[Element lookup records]
---*---

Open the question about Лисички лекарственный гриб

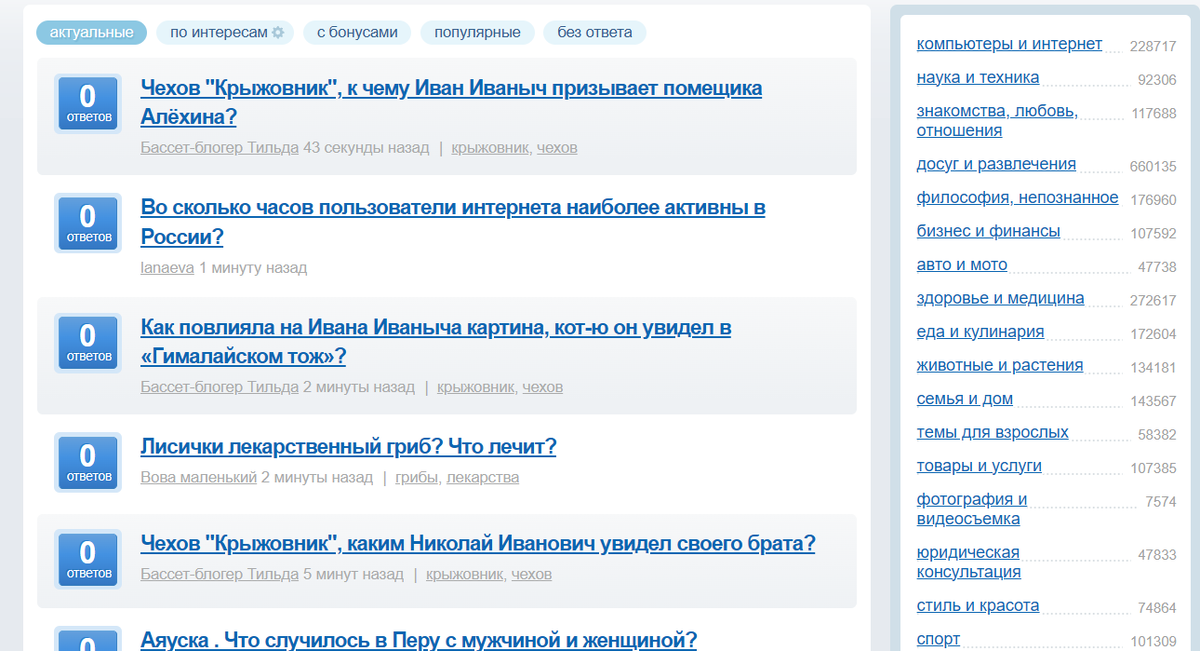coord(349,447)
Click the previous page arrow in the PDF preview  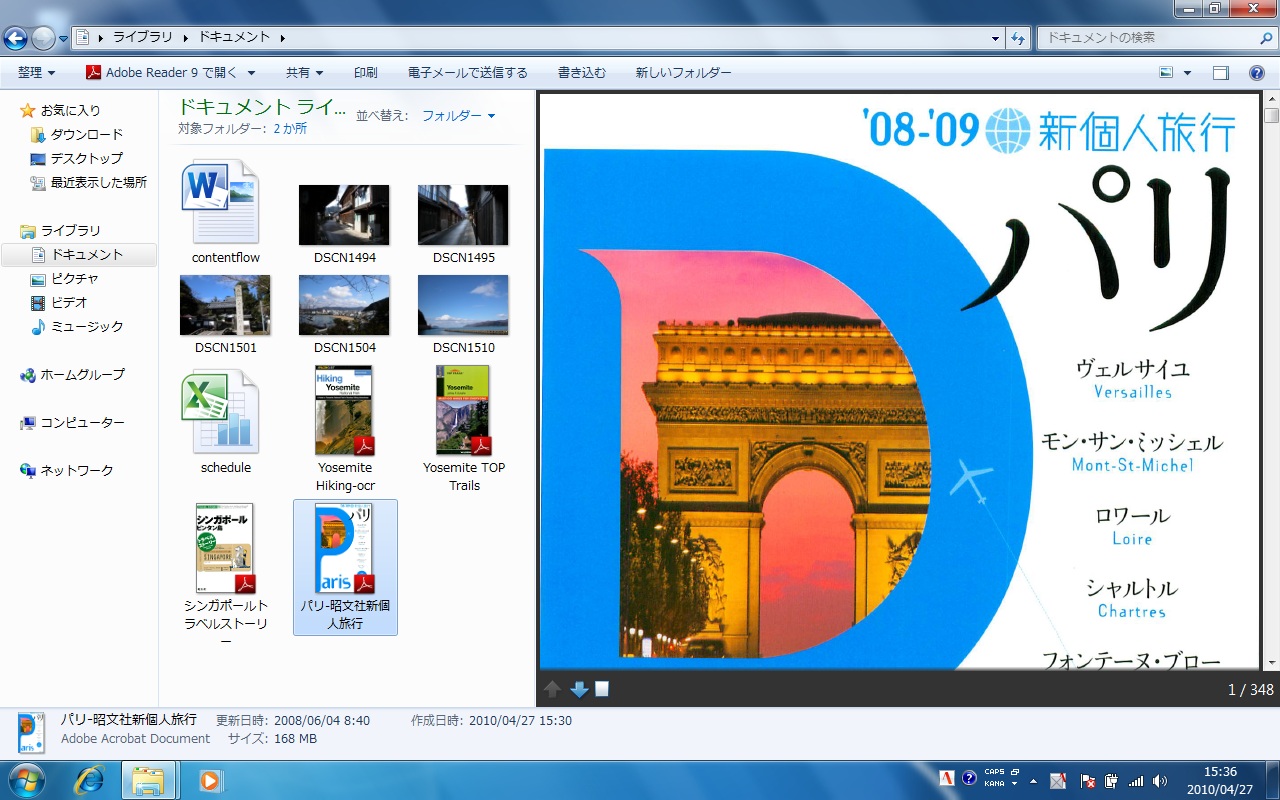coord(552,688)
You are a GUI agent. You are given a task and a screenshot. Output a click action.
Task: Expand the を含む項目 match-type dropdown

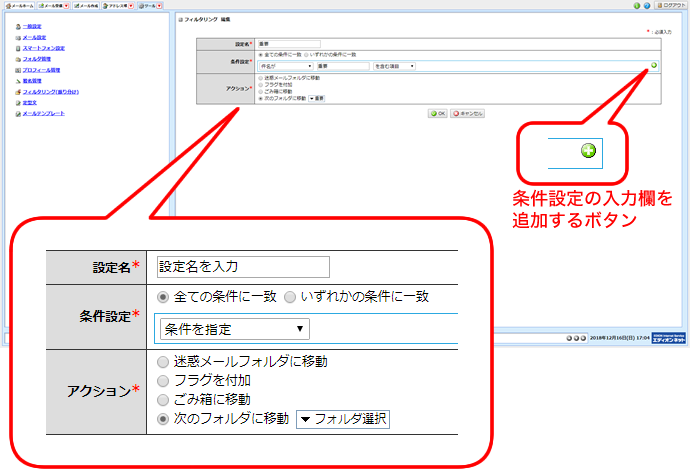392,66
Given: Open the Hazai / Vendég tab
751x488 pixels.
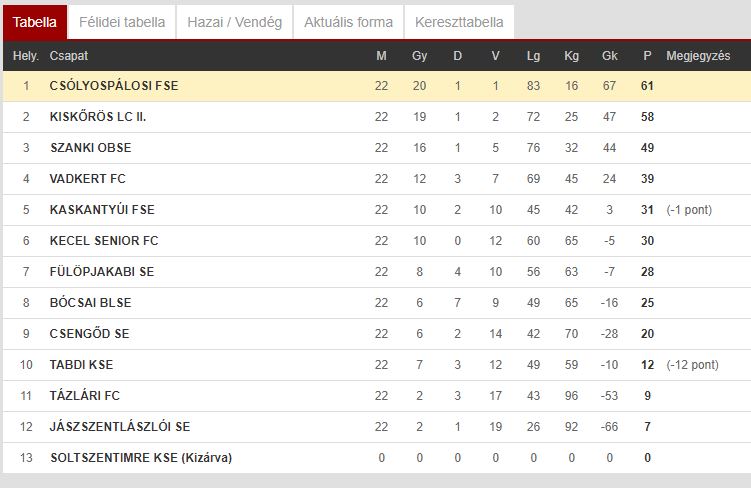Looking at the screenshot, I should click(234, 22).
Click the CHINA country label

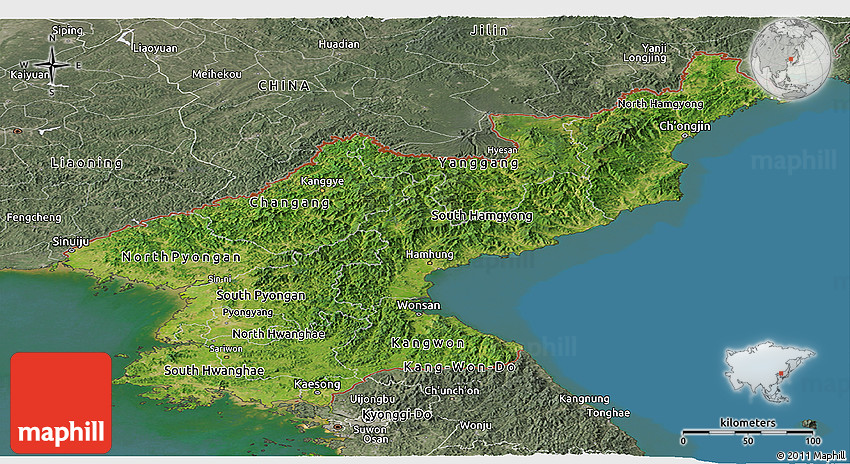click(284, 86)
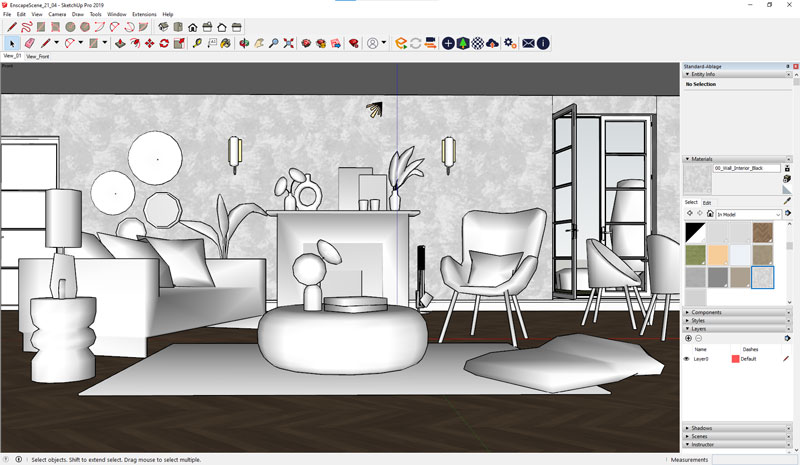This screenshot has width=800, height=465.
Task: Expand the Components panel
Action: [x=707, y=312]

---*---

_WHAT IS ASKED_. Pick out every line of the items above that contains the string "Expand". Case counts.

_OUTPUT OF THE TASK_.
Task: Expand the を含む項目 match-type dropdown
Task: Expand the Components panel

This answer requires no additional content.